╭─ TEXT EXTRACT
Furthermore, in a case where the average diameter is 100 nm or
less, printing durability is further improved.
[0523] The average diameter of the micropores 22a is determined by
observing the surface of the anodic oxide film 20a with a field
emission scanning electron microscope (FE-SEM) at 150,000.times.
magnification (N=4), measuring the size (diameter) of 50 micropores
existing in a range of 400 nm.times.600 nm in the obtained 4
images, and calculating the arithmetic mean thereof.
[0524] In a case where the shape of the micropores 22a is not
circular, the equivalent circular diameter is used. "Equivalent
circular diameter" is a diameter determined on an assumption that
the opening portion is in the form of a circle having the same
projected area as the projected area of the opening portion.
╰─
╭─ DATA EXCERPT
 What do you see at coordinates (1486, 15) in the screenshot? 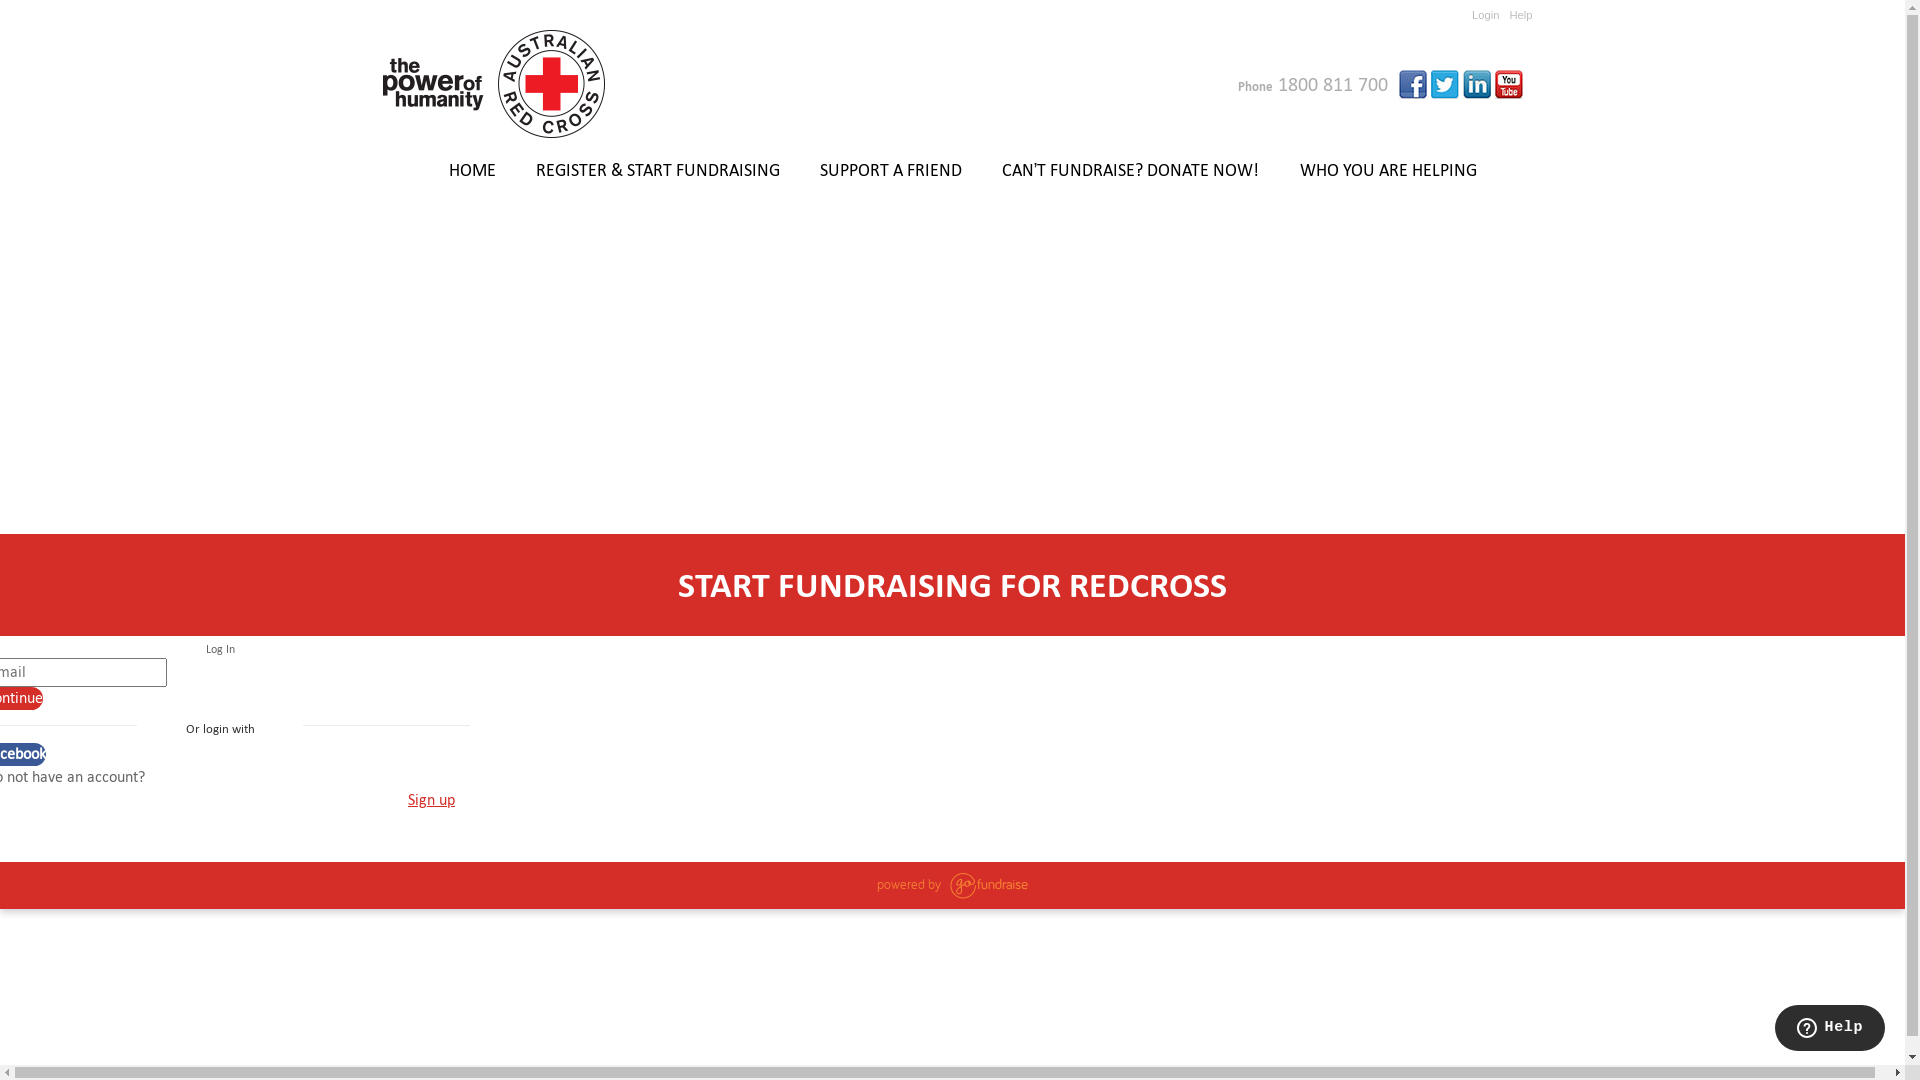
I see `Login` at bounding box center [1486, 15].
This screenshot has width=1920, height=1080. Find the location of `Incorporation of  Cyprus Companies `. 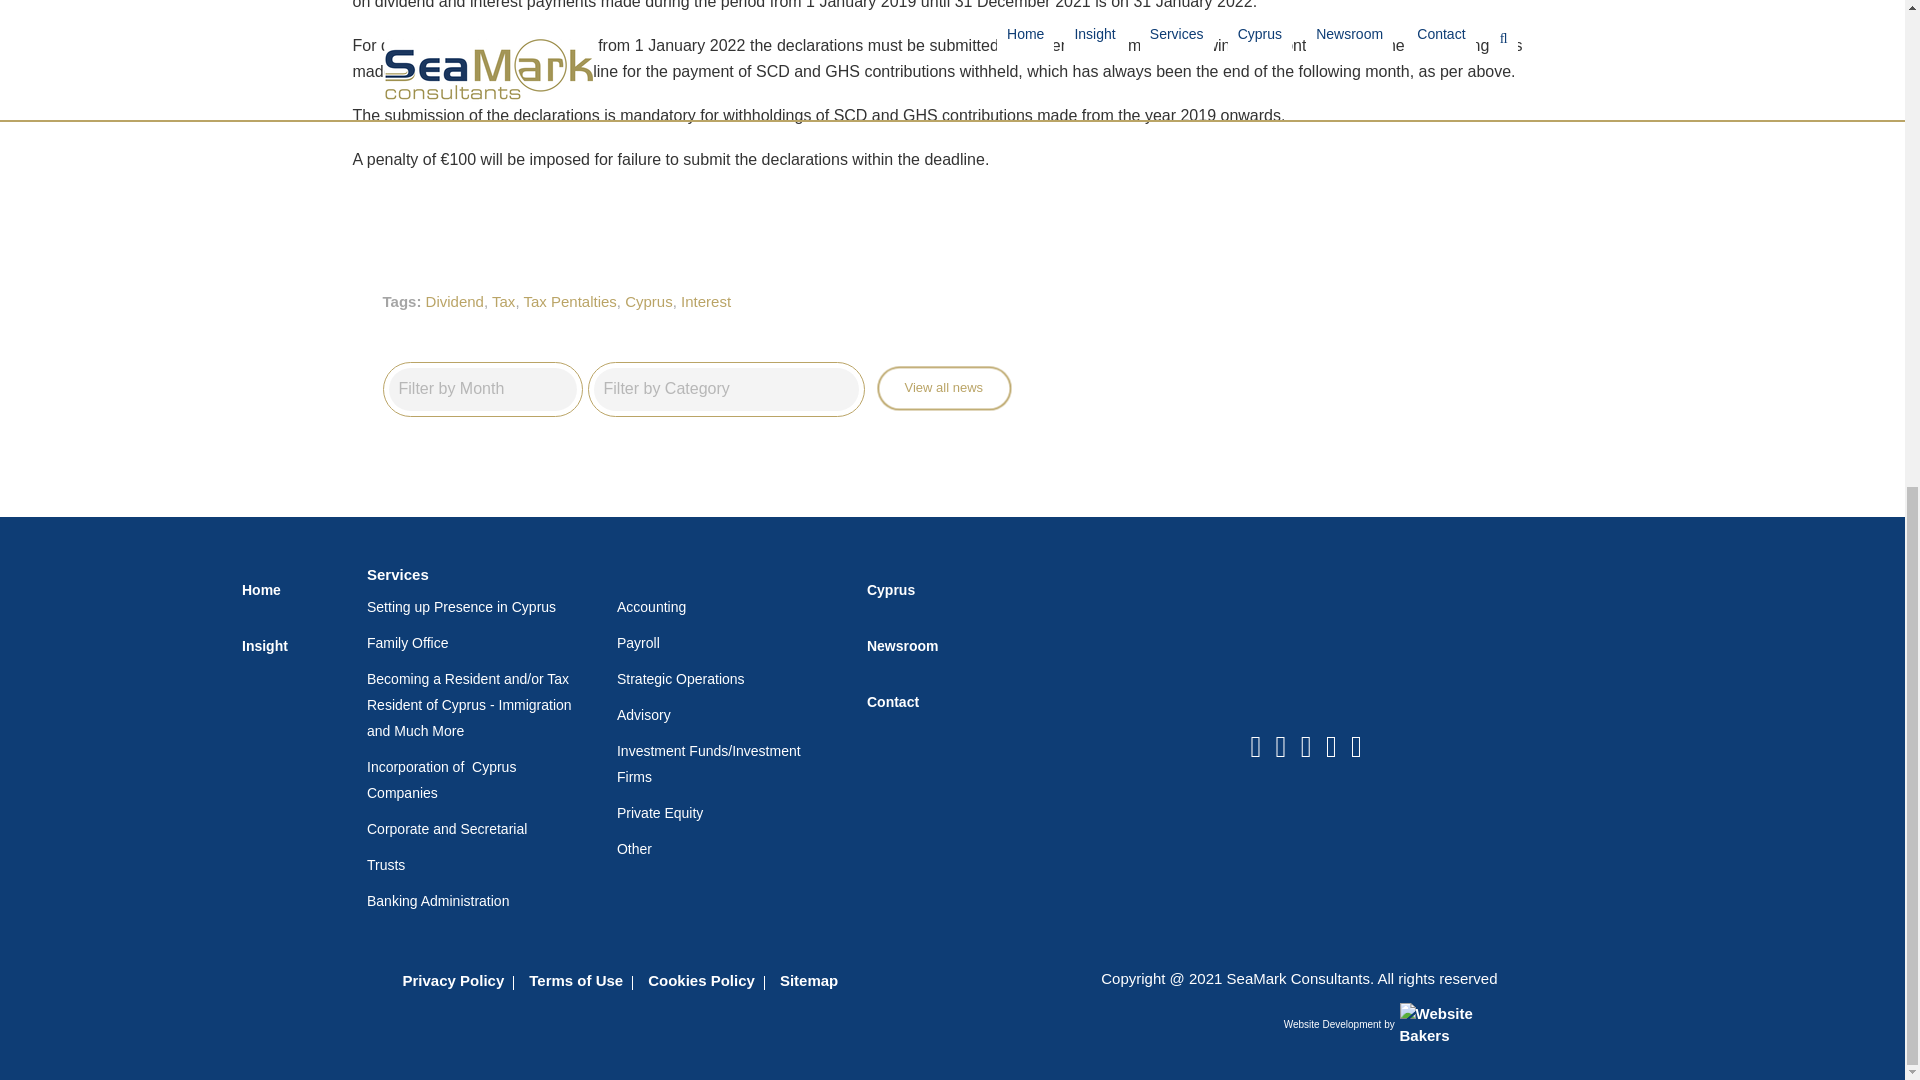

Incorporation of  Cyprus Companies  is located at coordinates (476, 779).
╰─
=== WORK REQUIRED ===
Repeat word for word everything in the micropore measurement passage from "[0523] The average" down to "(FE-SEM) at 150,000.times.". The listing isn't needed for anything here.

=== COMPLETE ANSWER ===
[0523] The average diameter of the micropores 22a is determined by
observing the surface of the anodic oxide film 20a with a field
emission scanning electron microscope (FE-SEM) at 150,000.times.